(Dataset entries)
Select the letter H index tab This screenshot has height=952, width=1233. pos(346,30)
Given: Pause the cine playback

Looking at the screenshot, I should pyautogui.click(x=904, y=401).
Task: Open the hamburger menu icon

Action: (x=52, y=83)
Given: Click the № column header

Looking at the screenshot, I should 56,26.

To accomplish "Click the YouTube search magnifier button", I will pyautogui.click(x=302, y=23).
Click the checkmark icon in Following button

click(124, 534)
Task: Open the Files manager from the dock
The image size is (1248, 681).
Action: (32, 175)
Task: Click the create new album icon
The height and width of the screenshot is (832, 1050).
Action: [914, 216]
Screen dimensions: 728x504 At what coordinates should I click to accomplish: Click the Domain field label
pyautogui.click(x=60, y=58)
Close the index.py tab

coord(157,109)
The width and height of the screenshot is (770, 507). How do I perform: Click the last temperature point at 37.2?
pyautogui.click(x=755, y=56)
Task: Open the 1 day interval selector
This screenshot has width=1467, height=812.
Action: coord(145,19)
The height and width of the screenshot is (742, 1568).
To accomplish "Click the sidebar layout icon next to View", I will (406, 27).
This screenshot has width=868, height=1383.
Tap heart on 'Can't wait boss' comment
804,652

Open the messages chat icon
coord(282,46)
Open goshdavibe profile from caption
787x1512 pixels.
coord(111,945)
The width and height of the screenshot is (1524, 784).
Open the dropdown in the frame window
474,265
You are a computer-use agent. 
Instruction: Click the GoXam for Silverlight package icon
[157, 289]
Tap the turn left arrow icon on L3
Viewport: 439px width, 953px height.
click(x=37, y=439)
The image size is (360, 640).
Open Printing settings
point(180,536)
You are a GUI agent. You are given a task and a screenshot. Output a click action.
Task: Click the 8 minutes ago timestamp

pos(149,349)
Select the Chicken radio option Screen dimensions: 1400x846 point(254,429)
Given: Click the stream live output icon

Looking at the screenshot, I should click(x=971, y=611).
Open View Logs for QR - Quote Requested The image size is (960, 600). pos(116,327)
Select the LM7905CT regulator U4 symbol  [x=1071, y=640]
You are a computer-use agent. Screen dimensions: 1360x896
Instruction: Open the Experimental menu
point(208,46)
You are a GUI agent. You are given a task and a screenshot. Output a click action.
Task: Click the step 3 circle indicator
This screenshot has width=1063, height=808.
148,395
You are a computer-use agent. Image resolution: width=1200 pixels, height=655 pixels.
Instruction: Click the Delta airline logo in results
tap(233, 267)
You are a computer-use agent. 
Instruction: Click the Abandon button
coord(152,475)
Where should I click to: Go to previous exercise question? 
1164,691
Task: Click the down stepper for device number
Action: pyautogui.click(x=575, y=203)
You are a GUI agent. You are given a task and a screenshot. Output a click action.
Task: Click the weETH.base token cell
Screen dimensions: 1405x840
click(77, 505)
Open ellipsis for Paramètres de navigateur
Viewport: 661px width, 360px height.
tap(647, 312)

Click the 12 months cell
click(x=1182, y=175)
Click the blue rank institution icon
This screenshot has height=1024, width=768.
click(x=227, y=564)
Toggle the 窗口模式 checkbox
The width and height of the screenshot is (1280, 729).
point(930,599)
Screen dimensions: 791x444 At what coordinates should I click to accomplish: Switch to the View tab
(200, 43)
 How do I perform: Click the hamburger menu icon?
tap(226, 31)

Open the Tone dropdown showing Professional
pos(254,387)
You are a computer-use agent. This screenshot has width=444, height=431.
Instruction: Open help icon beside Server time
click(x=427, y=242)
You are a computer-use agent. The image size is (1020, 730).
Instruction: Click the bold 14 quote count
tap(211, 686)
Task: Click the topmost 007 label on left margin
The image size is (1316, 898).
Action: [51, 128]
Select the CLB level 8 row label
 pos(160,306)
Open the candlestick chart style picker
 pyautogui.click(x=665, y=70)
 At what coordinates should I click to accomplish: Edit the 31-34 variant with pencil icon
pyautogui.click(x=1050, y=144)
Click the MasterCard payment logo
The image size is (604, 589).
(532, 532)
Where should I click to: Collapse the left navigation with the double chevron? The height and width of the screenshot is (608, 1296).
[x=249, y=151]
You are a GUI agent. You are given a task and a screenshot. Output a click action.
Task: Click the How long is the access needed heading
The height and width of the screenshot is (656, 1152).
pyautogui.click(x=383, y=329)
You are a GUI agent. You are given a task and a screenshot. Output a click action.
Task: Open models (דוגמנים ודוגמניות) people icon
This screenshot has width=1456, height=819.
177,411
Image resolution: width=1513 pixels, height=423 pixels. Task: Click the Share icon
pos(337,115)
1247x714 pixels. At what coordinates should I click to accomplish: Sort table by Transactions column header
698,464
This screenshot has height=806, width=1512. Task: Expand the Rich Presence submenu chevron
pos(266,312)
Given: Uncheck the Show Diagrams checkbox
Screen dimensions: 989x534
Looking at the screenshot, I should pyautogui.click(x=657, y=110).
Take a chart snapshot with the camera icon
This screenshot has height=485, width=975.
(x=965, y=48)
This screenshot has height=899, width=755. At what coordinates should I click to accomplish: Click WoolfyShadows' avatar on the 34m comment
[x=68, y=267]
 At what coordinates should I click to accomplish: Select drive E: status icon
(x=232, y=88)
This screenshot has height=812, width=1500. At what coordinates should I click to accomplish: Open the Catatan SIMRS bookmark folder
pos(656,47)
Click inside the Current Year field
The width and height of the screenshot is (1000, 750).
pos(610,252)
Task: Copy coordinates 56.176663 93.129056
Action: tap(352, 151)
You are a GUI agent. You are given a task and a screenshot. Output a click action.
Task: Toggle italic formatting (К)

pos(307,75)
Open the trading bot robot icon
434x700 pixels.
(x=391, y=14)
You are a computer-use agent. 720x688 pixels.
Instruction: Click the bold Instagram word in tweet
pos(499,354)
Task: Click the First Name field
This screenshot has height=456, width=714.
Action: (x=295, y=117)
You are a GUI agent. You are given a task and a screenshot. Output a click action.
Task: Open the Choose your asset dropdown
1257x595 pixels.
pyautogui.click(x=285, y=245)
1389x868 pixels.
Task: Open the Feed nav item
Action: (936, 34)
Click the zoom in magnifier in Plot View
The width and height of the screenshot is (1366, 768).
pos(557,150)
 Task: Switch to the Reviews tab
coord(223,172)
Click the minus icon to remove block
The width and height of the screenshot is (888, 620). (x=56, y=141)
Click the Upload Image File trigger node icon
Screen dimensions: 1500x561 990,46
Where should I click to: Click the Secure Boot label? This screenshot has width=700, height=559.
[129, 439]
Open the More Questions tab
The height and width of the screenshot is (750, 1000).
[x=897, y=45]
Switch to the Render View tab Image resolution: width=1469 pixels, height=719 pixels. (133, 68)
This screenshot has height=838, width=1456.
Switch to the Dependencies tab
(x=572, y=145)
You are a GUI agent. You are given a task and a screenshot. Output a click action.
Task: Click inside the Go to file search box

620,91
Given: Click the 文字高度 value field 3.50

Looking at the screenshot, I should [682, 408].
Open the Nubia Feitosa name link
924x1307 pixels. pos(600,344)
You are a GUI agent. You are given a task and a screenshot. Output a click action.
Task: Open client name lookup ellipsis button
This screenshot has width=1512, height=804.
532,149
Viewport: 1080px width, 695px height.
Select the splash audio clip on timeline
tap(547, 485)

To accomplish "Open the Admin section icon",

Aim of the exercise: Rewrite the stretch of the listing from the line that contains "Take a chart snapshot with the camera icon" through the line that contains "[x=68, y=267]", replacing "avatar" with "profile picture" and keeping everything else the same.

Solved problem:
Take a chart snapshot with the camera icon
This screenshot has height=485, width=975.
(x=965, y=48)
This screenshot has height=899, width=755. At what coordinates should I click to accomplish: Click WoolfyShadows' profile picture on the 34m comment
[x=68, y=267]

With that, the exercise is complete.